*THE REQUEST*
Reproduce every item below, substituting "check box" for each occurrence of "checkbox" and leaving everything else unchanged.

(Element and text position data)
----
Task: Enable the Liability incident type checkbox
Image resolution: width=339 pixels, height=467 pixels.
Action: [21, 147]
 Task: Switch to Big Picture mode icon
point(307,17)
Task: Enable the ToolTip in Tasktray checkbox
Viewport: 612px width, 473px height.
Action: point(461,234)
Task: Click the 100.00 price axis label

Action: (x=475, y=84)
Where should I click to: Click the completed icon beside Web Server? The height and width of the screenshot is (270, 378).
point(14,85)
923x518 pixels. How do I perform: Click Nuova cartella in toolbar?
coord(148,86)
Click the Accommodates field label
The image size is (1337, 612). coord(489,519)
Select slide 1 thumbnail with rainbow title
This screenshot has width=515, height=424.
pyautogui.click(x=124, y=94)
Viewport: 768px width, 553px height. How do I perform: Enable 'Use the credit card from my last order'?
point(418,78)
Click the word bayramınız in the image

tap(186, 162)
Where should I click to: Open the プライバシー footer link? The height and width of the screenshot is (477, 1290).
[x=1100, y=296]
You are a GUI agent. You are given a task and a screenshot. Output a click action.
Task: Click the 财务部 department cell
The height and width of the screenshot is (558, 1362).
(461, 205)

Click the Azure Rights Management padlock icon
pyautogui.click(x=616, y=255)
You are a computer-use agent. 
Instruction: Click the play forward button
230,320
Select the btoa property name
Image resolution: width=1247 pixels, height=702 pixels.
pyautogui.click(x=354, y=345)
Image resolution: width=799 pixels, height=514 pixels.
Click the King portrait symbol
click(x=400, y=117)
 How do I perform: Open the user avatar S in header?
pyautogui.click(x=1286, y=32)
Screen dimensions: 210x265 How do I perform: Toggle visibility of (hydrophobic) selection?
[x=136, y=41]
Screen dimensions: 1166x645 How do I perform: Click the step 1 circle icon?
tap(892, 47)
----
*COMPLETE ANSWER*
Task: Enable the Liability incident type check box
Image resolution: width=339 pixels, height=467 pixels.
Action: [21, 147]
 Task: Switch to Big Picture mode icon
point(307,17)
Task: Enable the ToolTip in Tasktray check box
Viewport: 612px width, 473px height.
Action: point(461,234)
Task: Click the 100.00 price axis label

Action: (x=475, y=84)
Where should I click to: Click the completed icon beside Web Server? The height and width of the screenshot is (270, 378).
point(14,85)
923x518 pixels. How do I perform: Click Nuova cartella in toolbar?
coord(148,86)
Click the Accommodates field label
The image size is (1337, 612). coord(489,519)
Select slide 1 thumbnail with rainbow title
This screenshot has width=515, height=424.
pyautogui.click(x=124, y=94)
Viewport: 768px width, 553px height. How do I perform: Enable 'Use the credit card from my last order'?
point(418,78)
Click the word bayramınız in the image

tap(186, 162)
Where should I click to: Open the プライバシー footer link? The height and width of the screenshot is (477, 1290).
[x=1100, y=296]
You are a GUI agent. You are given a task and a screenshot. Output a click action.
Task: Click the 财务部 department cell
The height and width of the screenshot is (558, 1362).
(461, 205)

Click the Azure Rights Management padlock icon
pyautogui.click(x=616, y=255)
You are a computer-use agent. 
Instruction: Click the play forward button
230,320
Select the btoa property name
Image resolution: width=1247 pixels, height=702 pixels.
pyautogui.click(x=354, y=345)
Image resolution: width=799 pixels, height=514 pixels.
Click the King portrait symbol
click(x=400, y=117)
 How do I perform: Open the user avatar S in header?
pyautogui.click(x=1286, y=32)
Screen dimensions: 210x265 How do I perform: Toggle visibility of (hydrophobic) selection?
[x=136, y=41]
Screen dimensions: 1166x645 How do I perform: Click the step 1 circle icon?
tap(892, 47)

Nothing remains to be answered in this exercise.